Youth participation plants a seed

            4-H is the youth educational program of UW Extension. State 4-H Program Director Johnathan Despain suggests the 12 percent number would be even higher if incoming freshmen from out of state were asked. 

“We have a whole bunch of kids here at UW from California and New Mexico who are former 4-H members, but aren’t counted in any of these numbers,” he said.

Despain guesstimated there are two to three times the UW number who attend other universities or go to community colleges then transfer to UW.

“What this means is we are creating learning environments that help kids want to pursue higher education,” he said.

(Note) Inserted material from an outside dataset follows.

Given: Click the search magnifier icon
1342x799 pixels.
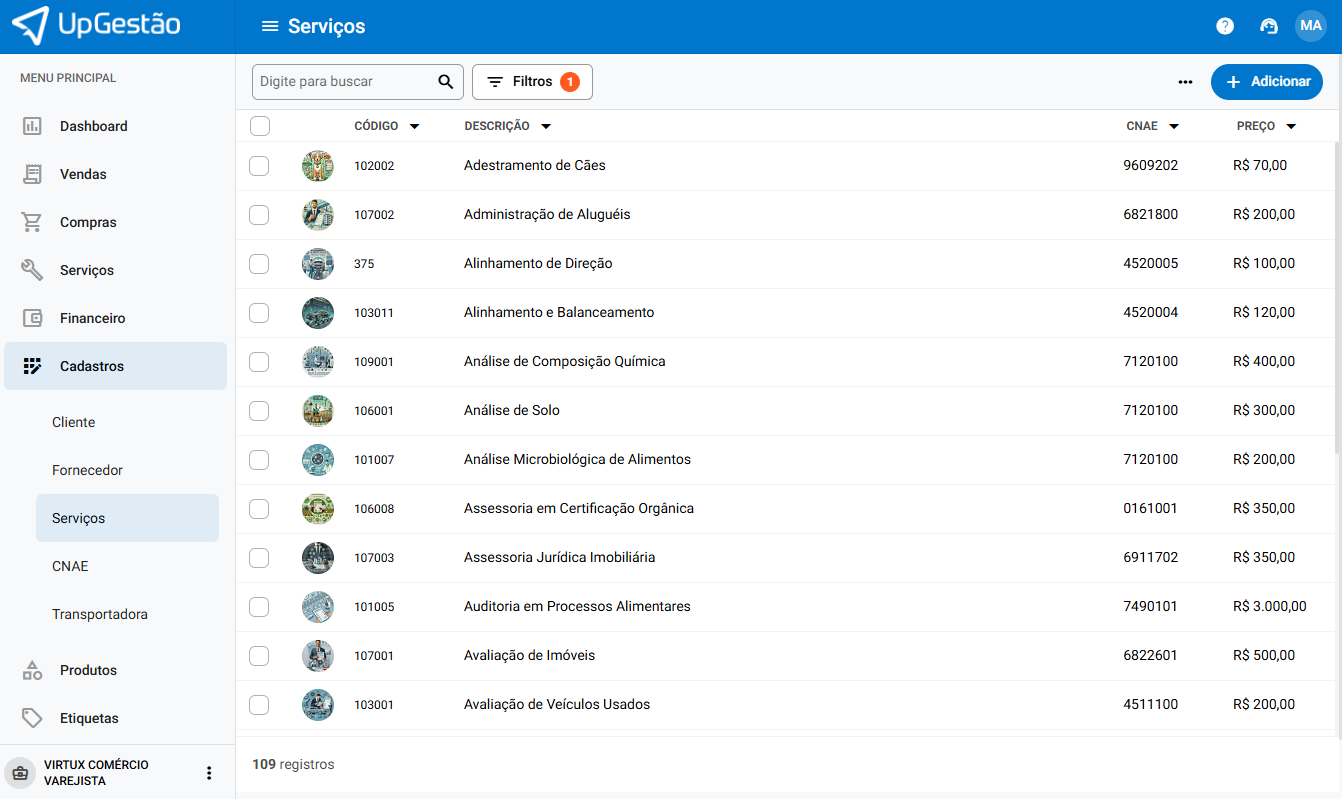Looking at the screenshot, I should pos(446,82).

            More than 6,800 youth are in the Wyoming 4-H Program. The goal of the program is to build capacity with young people to be successful adults, mentioned Despain. One measure is their desire to pursue and be lifelong learners. 

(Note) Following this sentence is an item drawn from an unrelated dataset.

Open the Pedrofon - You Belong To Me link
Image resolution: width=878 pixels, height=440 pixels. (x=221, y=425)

“What excites me is it’s more evidence what we’re doing makes a difference on kids connecting to UW,” Despain said. “Taxpayers are getting their bang for their buck through the 4-H program is what it comes down to.”

4-H program impacts futures

            4-H has been a family tradition for Gareth Flowers. The chemical engineering major from Powell will graduate next May. He attended Northwest College in Powell for two years before transferring to UW.

            Flowers became involved in archery and shooting sports at an early age and said whether or not any of his future children become involved in 4-H is really up to them.

            “I was fortunate in that my parents didn’t force it on me,” shares Flowers. “I had good experiences in 4-H and I hope if I have kids, they have those same opportunities if they want them, and that I have the knowledge based on my experience to help them be better than I was.”

            Kylie Mathews of Cheyenne joined 4-H in the sixth grade and was a member of the state 4-H leadership team in 2018. She said she knew she was going to attend UW.

            “The state bleeds brown and gold,” she said. “And, so, that was always the thing for me.”

During her time in 4-H, she realized there is a lot not taught in school.

“There is a lot you can gain using those hands-on experiences, and 4-H really opened that up to me,” said Mathews. “This helped develop a sense of lifelong learning and has helped push me back into the agriculture industry.”

Mathews, a rangeland and watershed management major, wants to attend law school and become a water resource for producers as an agriculture lawyer.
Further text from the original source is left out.